Records excerpted from a collection:
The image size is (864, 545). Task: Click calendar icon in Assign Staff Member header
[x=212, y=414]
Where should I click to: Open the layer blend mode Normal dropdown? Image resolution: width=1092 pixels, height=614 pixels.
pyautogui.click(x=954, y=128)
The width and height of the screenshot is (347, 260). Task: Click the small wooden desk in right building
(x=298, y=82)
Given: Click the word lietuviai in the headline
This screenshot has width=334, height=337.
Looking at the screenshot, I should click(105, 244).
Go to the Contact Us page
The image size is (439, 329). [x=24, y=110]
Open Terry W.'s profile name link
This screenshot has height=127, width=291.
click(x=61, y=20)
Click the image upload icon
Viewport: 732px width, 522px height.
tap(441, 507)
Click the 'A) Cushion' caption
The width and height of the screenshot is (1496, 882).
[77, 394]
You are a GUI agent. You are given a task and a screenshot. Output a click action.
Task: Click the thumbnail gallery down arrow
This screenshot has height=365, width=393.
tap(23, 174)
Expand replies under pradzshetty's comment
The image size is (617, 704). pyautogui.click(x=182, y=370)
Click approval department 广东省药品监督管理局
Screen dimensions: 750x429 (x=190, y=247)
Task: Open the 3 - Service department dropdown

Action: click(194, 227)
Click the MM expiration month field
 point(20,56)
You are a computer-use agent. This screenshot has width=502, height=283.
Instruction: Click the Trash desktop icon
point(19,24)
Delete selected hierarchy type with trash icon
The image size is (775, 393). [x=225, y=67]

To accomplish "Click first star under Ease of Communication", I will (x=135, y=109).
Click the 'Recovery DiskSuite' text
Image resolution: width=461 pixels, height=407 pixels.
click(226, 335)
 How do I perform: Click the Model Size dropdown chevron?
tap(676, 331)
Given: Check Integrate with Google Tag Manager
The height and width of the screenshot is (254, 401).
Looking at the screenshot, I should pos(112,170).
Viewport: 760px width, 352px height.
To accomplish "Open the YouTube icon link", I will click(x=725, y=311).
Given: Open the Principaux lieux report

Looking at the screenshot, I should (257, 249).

WORK ORDER
Every entry must be set down again exactly as it reads.

SOLUTION TO THIS TASK
The image size is (864, 545). Task: Click calendar icon in Assign Staff Member header
[x=212, y=414]
Where should I click to: Open the layer blend mode Normal dropdown? Image resolution: width=1092 pixels, height=614 pixels.
pyautogui.click(x=954, y=128)
The width and height of the screenshot is (347, 260). Task: Click the small wooden desk in right building
(x=298, y=82)
Given: Click the word lietuviai in the headline
This screenshot has width=334, height=337.
Looking at the screenshot, I should click(105, 244).
Go to the Contact Us page
The image size is (439, 329). [x=24, y=110]
Open Terry W.'s profile name link
This screenshot has height=127, width=291.
click(x=61, y=20)
Click the image upload icon
Viewport: 732px width, 522px height.
tap(441, 507)
Click the 'A) Cushion' caption
The width and height of the screenshot is (1496, 882).
[77, 394]
You are a GUI agent. You are given a task and a screenshot. Output a click action.
Task: Click the thumbnail gallery down arrow
This screenshot has height=365, width=393.
tap(23, 174)
Expand replies under pradzshetty's comment
The image size is (617, 704). pyautogui.click(x=182, y=370)
Click approval department 广东省药品监督管理局
Screen dimensions: 750x429 (x=190, y=247)
Task: Open the 3 - Service department dropdown

Action: click(194, 227)
Click the MM expiration month field
 point(20,56)
You are a computer-use agent. This screenshot has width=502, height=283.
Instruction: Click the Trash desktop icon
point(19,24)
Delete selected hierarchy type with trash icon
The image size is (775, 393). [x=225, y=67]

To accomplish "Click first star under Ease of Communication", I will (x=135, y=109).
Click the 'Recovery DiskSuite' text
Image resolution: width=461 pixels, height=407 pixels.
click(226, 335)
 How do I perform: Click the Model Size dropdown chevron?
tap(676, 331)
Given: Check Integrate with Google Tag Manager
The height and width of the screenshot is (254, 401).
Looking at the screenshot, I should pos(112,170).
Viewport: 760px width, 352px height.
To accomplish "Open the YouTube icon link", I will click(x=725, y=311).
Given: Open the Principaux lieux report

Looking at the screenshot, I should (257, 249).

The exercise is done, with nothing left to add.